Boys should compete against boys.
And let’s be very clear: That’s all this bill says.
It says: Athletic teams designated for “females,” “women” or “girls” shall not be open to students of the male sex.
And what we are trying to accomplish here is very simple.
We are protecting women’s sports.
We are ensuring a level playing field for female athletes who work hard -
Who train hard -
Who are committed to their team -
Who have dreams to be Number One in their sport -
Who deserve a fair competition.
The reality is: Men are biologically different than women.
Men have more muscle mass, their bones are larger and denser, they have larger lungs and wider airways.
These are physical advantages men have over women on the field, in the pool, on the track or on the court.

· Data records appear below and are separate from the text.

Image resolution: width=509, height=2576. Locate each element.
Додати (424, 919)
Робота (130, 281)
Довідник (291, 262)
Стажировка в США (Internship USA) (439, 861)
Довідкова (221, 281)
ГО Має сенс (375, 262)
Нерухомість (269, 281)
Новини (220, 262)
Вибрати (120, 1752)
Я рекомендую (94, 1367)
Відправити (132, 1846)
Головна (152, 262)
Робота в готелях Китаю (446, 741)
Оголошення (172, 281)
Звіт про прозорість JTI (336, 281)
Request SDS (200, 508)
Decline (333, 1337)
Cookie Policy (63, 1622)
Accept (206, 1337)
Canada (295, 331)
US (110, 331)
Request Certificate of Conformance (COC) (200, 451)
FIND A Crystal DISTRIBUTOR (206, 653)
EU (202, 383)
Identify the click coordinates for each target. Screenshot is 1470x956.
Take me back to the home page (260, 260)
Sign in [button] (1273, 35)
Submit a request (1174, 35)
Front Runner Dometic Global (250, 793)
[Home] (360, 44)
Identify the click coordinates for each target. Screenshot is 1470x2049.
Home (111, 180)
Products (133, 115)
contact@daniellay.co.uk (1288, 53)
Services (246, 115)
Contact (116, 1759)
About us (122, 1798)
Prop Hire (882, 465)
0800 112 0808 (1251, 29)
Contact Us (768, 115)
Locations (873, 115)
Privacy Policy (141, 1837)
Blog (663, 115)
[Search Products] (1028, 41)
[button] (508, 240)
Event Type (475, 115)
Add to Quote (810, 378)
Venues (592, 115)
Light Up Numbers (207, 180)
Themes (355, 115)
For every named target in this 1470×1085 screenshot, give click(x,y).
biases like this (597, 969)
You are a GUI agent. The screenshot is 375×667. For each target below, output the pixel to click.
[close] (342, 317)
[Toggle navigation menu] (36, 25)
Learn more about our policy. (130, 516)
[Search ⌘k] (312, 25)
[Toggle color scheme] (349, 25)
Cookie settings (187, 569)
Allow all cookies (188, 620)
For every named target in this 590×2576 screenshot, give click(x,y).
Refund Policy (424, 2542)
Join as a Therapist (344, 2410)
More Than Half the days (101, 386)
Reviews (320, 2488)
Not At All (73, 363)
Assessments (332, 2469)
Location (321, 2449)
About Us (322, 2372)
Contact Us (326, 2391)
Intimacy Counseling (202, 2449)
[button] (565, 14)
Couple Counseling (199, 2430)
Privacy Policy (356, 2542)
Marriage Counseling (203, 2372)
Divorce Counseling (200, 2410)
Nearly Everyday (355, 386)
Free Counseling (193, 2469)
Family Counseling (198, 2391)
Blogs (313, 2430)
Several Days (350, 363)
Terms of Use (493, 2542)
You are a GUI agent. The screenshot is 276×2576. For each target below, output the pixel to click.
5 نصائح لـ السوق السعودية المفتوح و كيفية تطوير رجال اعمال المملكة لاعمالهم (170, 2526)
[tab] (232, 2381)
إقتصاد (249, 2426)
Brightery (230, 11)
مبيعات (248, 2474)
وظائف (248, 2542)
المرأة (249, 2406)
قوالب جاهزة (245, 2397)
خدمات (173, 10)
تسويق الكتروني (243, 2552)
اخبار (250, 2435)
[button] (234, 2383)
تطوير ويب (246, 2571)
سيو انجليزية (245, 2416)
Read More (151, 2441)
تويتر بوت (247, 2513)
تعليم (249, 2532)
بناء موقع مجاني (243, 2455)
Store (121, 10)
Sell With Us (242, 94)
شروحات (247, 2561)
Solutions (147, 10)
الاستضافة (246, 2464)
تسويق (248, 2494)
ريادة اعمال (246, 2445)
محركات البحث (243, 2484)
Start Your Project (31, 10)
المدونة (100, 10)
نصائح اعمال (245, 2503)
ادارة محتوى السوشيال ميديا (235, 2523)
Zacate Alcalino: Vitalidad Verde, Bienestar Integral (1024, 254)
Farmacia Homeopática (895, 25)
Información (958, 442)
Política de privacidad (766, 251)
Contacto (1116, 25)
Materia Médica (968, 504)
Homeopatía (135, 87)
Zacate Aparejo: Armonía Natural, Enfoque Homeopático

So how is it fair for a female track athlete, or swimmer, who has been training since she was 12 years old to lose in high school to a biological male?
It’s just not fair.
And it will not happen in Oklahoma.
In Oklahoma, we stand with female athletes.
In Oklahoma, we will protect women’s sports.
I am proud to sign the Save Women’s Sports Act into law today.
Senator Julie Daniels and Senator Micheal Bergstrom, as well as Rep. Toni Hasenbeck and Rep. Sheila Dills, are here today on behalf of the Legislature.
I want to give them a chance to speak before we take questions.